I really enjoy reading Tablet. Among their regular features is a weekly column by literary critic Adam Kirsch, who is doing the daf yomi thing and writes stories with interesting insights, etc., from one or another of the dapim he’s read the prior week.
The article posted today discusses a section of tractate Pesahim where the question of when observance of a holiday begins: does it start the prior afternoon, or earlier? It turns to a discussion of the role of custom in determining the start time, and favors a stricter (read, “earlier”) start time where custom dictates as much, and requires that someone carry over the stricter time when they start the day in a place where the stricter custom prevails, but move on to someplace where a less strict custom prevails. (I’m simplifying here, of course.)
In pondering this, Kirsch expresses concern that maybe modern Jews–that is, non-“orthodox” modern Jews–who don’t live according to halakhah are engaging in “defective” Judaism, and notes that the rabbis might point out that schismatic sects who deviated from rabbinic rulings are mostly gone. That is, Kirsch worries that by deviating from the historical “norm,” we are not really building “an original creation with its own integrity” but are instead fatally wounding how we engage in Judaism.
I don’t share his concern. I’ve written here before that I don’t like the term “Orthodox” because it carries with it not merely the implication, but indeed the concession that Jews who do something outside the rabbinic stream are inauthentically Jewish. That term and indeed any approach to Judaism that views rabbinic Judaism as the only authentic form of Judaism, with all others as compromise positions or worse, strike me as inappropriate because they misapprehend what has been happening the whole time: Jews have always defined Judaism, and there has always been a stream of thought–even among the early rabbinic traditions–that has recognized this.
Want to see?
Mishnah Hagigah 1:8: “The laws of Shabbat, the three Festivals (Sukkot, Pesah, Shavuot), and sacrilege are like mountains that hang from a hair, since they have scant scriptural basis but many laws.”

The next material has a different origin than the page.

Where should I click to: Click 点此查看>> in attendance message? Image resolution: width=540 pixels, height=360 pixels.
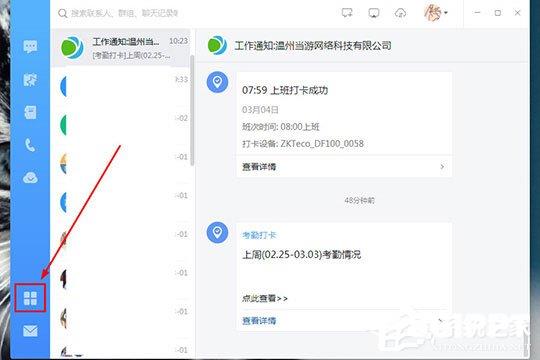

This is pretty self-aware stuff. It’s a recognition that those additional laws came from somewhere. (While this is an isolated example, it’s not the only one. Come on, man–it’s a blog post! Go read the recent translation of Heschel’s Torah min Hashamayim if you want a full analysis.) And it makes the point (along with the sugya Kirsch discusses) that we’ve been making Judaism the whole time.
So, are we compromising on some “true” form of Judaism, as Kirsch worries? No, I don’t think we are. The more we acknowledge that, and the more we put effort into making Judaism–and the less effort we put into fretting that we’re somehow unmaking Judaism in the process–the richer Judaism will be.
We’ve always made Judaism what it is, and we will continue to do so. It’s probably the central insight of much of modern study of Jewish history: when you read the texts for what they show, rather than what they say, you get a very different picture of Judaism. That’s the central insight of Humanist and, before it, Reconstructionist Judaism.
Kirsch’s concern–that the rabbis might respond with “we’re still here, and the others are all gone”–is a valid one. But I think it’s misplaced if we spend our time as modern Jews worried about and measuring ourselves against Judaism-as-it-has-been. Judaism survived in its present forms because it continued to develop. Let’s focus on making Judaism what it will be, and not cede ground to the idea that we aren’t measuring up to what came before. Judaism–in all its forms–will flourish that way.